Rapat yang berlangsung, Selasa (21/9) lalu itu di Aula Kantor Bupati Aceh Utara yang dihadiri oleh Sekda Aceh Utara, Dr A Murtala, M.Si, Asisten I Dayan Albar, Kepala Dinas DPMPPKB Fakhrurradhi SH, seluruh Camat dalam Kabupaten Aceh Utara serta dihadiri langsung oleh Kepala BPJAMSOSTEK Lhokseunawe Syarifah Wan Fatimah.
Dalam press release BPJAMSOSTEK Lhokseumawe yang diterima DimensiNews.co.id, Rabu (29/9) disebutkan, total sebanyak 852 Gampong atau Desa di Kabupaten Aceh Utara dan belum semua aparatur desanya terdaftar menjadi peserta BPJAMSOSTEK.
Dalam rapat evaluasi kepesertaan aparatur Gampong di BPJAMSOSTEK, Sekda Aceh Utara Dr A Murtala, M,Si menghimbau kepada seluruh Camat di Aceh Utara untuk mendaftarkan perangkat Desa menjadi peserta Program BPJamsostek, karena seluruh tenaga kerja termasuk perangkat Gampong harus mendapatkan perlindungan sosial serta manfaat lainnya dari Program BPJamsostek.
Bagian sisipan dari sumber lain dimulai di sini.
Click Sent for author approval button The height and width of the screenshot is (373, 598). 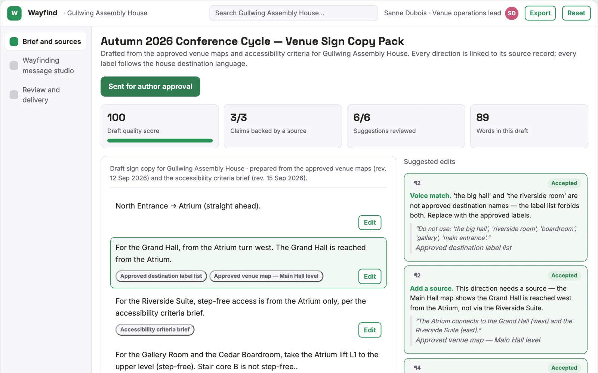(150, 87)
Sementara itu, Kepala BPJAMSOSTEK Lhokseumawe Syarifah Wan Fatimah mengharapkan kepada seluruh aparatur Gampong yang belum terdaftar agar segera mendaftarkan diri untuk mengikuti program BPJAMSOSTEK.
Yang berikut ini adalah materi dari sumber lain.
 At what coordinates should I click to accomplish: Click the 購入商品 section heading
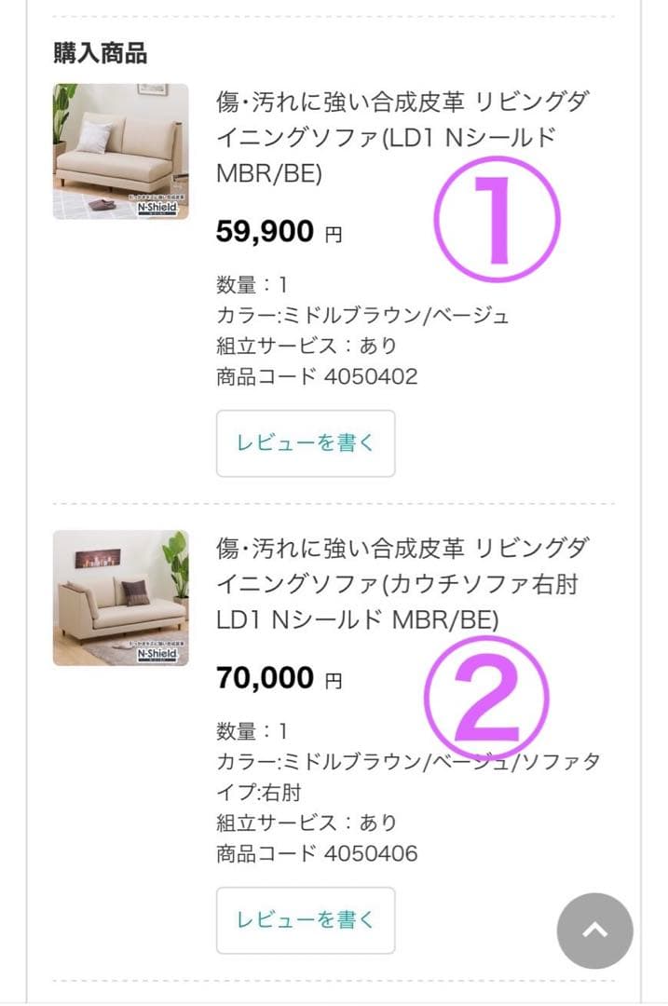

“Program Jaminan Sosial Ketenagakerjaan bagi seluruh aparatur Gampong akan sangat bermanfaat bagi seluruh Tenaga Kerja karena sesuai dengan Peraturan Pemerintah Nomor 82 Tahun 2019 manfaaat jaminan kematian sebesar 42 Juta, manfaat beasiswa untuk 2 orang anak sampai dengan 174 juta dengan syarat minimal kepesertaan selama 3 tahun,” ungkap Kepala BPJAMSOSTEK Lhokseumawe Syarifah Wan Fatimah.